Splendor patris et figura
Se conformans homini
Potestate, non natura,
Partum dedit virgini.
Celui qui est la splendeur du Père et sa forme incréée, a pris la forme de l'homme. Sa puissance, et non la nature, a rendu féconde une vierge.
Adam vetus
Tandem lætus
Novum promat canticum;
Que le vieil Adam se console enfin, qu'il chante un cantique nouveau.
Fugitivus
Et captivus
Prodeat in publicum.
Longtemps fugitif et captif, qu'il paraisse au grand jour.
Eva luctum,
Vitæ fructum
Virgo gaudens edidit
Nec sigillum
Propter illum
Castitatis perdidit.
Eve enfanta le deuil ; une vierge, dans l'allégresse, enfante le fruit de vie. Et ce fruit n'a point lésé le sceau de sa virginité.
Si crystallus sit humecta
Atque soli sit obiecta,
Scintillat igniculum;
Nec crystallus rumpitur,
Nec in partu solvitur
Pudoris signaculum.
Si le cristal humide est offert aux feux du soleil, le rayon scintille au travers ; Et le cristal n'est point rompu : ainsi n'est point brisé le sceau de la pudeur dans l'enfantement de la Vierge.
Super tali genitura
Stupet usus et natura
Deficitque ratio;
Res est ineffabilis,
Tam pia, tam humilis
Christi generatio.
A cette naissance, la nature est dans l'étonnement, la raison est confondue. C'est chose inénarrable, cette génération du Christ, si pleine d'amour et si humble.

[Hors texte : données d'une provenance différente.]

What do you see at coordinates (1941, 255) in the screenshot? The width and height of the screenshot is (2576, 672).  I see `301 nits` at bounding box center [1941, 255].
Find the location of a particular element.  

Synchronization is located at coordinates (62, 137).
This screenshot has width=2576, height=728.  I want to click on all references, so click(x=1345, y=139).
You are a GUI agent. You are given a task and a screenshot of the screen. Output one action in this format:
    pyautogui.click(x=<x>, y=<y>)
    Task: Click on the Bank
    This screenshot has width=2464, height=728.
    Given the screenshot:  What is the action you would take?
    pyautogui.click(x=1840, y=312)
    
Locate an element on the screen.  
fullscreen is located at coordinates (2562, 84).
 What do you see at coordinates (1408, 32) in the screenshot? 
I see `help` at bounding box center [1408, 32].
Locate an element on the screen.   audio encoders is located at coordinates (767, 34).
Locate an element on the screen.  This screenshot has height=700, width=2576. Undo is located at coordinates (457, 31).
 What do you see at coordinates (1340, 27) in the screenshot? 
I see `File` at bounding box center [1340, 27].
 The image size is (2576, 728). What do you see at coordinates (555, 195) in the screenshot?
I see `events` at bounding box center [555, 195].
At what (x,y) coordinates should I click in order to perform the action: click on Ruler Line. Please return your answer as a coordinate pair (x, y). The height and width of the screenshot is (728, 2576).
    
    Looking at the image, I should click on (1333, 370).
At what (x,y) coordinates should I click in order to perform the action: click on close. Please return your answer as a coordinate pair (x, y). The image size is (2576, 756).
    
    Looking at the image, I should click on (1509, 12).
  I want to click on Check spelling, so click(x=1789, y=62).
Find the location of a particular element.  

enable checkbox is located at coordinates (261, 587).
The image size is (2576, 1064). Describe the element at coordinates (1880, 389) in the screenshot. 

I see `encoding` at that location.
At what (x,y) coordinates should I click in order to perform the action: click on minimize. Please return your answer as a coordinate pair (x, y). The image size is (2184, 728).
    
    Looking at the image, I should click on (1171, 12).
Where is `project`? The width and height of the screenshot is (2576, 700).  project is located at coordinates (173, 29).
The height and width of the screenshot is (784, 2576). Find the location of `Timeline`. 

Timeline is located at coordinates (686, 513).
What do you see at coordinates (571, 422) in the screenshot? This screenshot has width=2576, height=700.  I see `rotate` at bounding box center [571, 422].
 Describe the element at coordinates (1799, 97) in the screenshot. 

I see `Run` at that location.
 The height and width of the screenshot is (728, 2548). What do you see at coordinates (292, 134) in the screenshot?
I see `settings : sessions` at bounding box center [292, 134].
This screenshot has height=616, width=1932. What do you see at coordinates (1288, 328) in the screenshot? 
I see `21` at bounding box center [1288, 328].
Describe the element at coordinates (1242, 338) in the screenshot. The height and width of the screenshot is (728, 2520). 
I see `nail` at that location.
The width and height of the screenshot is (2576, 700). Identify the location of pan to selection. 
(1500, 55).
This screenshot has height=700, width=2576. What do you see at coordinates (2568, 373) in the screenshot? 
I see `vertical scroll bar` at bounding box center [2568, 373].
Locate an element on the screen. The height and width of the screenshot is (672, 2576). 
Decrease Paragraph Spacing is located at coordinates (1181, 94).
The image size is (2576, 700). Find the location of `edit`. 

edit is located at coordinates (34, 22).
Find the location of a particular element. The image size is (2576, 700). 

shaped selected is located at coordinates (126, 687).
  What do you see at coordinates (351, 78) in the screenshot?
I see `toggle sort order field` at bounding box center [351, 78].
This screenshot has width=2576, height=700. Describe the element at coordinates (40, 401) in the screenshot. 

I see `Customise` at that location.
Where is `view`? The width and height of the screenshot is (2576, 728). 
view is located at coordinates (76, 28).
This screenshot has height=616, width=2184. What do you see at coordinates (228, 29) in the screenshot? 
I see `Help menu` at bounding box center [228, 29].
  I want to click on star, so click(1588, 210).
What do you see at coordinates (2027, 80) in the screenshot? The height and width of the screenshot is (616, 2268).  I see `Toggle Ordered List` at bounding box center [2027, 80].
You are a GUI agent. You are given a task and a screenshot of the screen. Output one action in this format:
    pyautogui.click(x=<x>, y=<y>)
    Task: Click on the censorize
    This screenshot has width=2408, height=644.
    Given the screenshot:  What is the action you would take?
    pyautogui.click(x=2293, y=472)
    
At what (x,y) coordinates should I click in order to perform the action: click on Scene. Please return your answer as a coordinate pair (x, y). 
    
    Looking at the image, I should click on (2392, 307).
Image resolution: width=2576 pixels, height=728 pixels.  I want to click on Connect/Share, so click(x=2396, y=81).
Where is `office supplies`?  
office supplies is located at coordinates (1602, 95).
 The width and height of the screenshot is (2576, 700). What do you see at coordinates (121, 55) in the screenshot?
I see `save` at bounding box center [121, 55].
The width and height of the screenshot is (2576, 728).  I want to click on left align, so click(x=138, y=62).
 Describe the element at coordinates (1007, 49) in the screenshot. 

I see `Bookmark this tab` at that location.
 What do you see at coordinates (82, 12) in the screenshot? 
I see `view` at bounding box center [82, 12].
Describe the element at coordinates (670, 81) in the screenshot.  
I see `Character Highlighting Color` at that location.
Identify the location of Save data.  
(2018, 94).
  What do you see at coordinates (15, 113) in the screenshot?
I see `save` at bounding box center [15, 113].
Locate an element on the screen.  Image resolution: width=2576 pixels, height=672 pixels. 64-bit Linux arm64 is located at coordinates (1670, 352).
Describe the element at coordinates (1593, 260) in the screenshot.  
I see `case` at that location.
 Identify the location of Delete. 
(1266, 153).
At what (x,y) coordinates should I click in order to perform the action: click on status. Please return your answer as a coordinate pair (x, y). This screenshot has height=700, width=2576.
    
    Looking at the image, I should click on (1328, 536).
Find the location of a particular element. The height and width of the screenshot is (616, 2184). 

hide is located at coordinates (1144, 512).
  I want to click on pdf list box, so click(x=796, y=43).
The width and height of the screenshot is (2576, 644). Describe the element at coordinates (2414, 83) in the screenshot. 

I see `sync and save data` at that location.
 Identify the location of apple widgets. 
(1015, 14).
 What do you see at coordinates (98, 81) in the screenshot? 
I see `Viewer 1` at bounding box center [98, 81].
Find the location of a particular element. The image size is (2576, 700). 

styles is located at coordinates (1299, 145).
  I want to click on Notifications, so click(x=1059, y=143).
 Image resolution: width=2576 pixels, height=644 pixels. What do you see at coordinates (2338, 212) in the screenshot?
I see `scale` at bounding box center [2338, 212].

Frondem, florem, nucem sicca
Virga profert et pudica
Virgo Dei filium;
Fert cælestem vellus rorem,
Creatura creatorem,
Creaturæ pretium.
D'une branche aride sont sorties la feuille, la fleur et la noix ; et de la Vierge pudique, le Fils de Dieu. La toison a porté la rosée céleste, la créature le Créateur, rédempteur de la créature.
Frondis, floris, nucis, roris
Pietati salvatoris
Congruunt mysteria:
Frons est Christus protegendo,
Flos dulcore, nux pascendo,
Ros cælesti gratia.
La feuille, la fleur, la noix, la rosée : emblèmes mystérieux de l'amour du Sauveur. Le Christ est la feuille qui protège, la fleur qui embaume, la noix qui nourrit, la rosée de céleste grâce.
Cur, quod virgo peperit,
Est Iudæas scandalum?
Cum virga produxerit
Sicca sic amygdalum.
Pourquoi l'enfantement de la Vierge est-il un scandale au Juif, quand il a vu l'amandier fleurir sur une verge desséchée?
Contemplemur adhuc nucem;
Nam prolata nux in lucem
Lucis est mysterium;
Trinam gerens unionem
Tria confert: unctionem,
Lumen et edulium.
Contemplons encore la noix; car la noix, mise en lumière, offre un mystère de lumière. En elle trois choses sont réunies ; elle nous présente trois bienfaits : onction, lumière, aliment.
Nux est Christus: cortex nucis
Circa carnem pœna crucis,
Testa corpus osseum;
Carne tecta deitas
Et Christi suavitas
Signatur per nucleum.
La noix est le Christ ; l'écorce amère de la noix est la croix dure à la chair; l'enveloppe marque le corps. La divinité, revêtue de chair, la suavité du Christ, c'est le fruit caché dans la noix.
Lux est cæcis et unguentum
Christus ægris et fomentum
Piis animalibus.
O quam dulce sacramentum
Fœnum carnis in frumentum
Convertit fidelibus.
Le Christ, c'est la lumière des aveugles, l'onction des infirmes, le baume des coeurs pieux. Oh ! qu'il est suave, ce mystère qui change la chair, cette herbe fragile, en divin froment pour les fidèles !
Quos sub umbra sacramenti,
Iesu, pascis in præsenti,
Tuo vultu satia;
Splendor patri coæterne,
Nos hinc transfer ad paternæ
Claritatis gaudia.
Ceux que, dans cette vie, tu nourris, ô Jésus ! sous les voiles de ton Sacrement, rassasie-les un jour de l'éclat de ta face. Coéternelle splendeur du Père, enlève-nous de ce séjour jusqu'aux joies des clartés paternelles. (Amen.)
Adam de Saint-Victor (†1146), traduction dom Guéranger.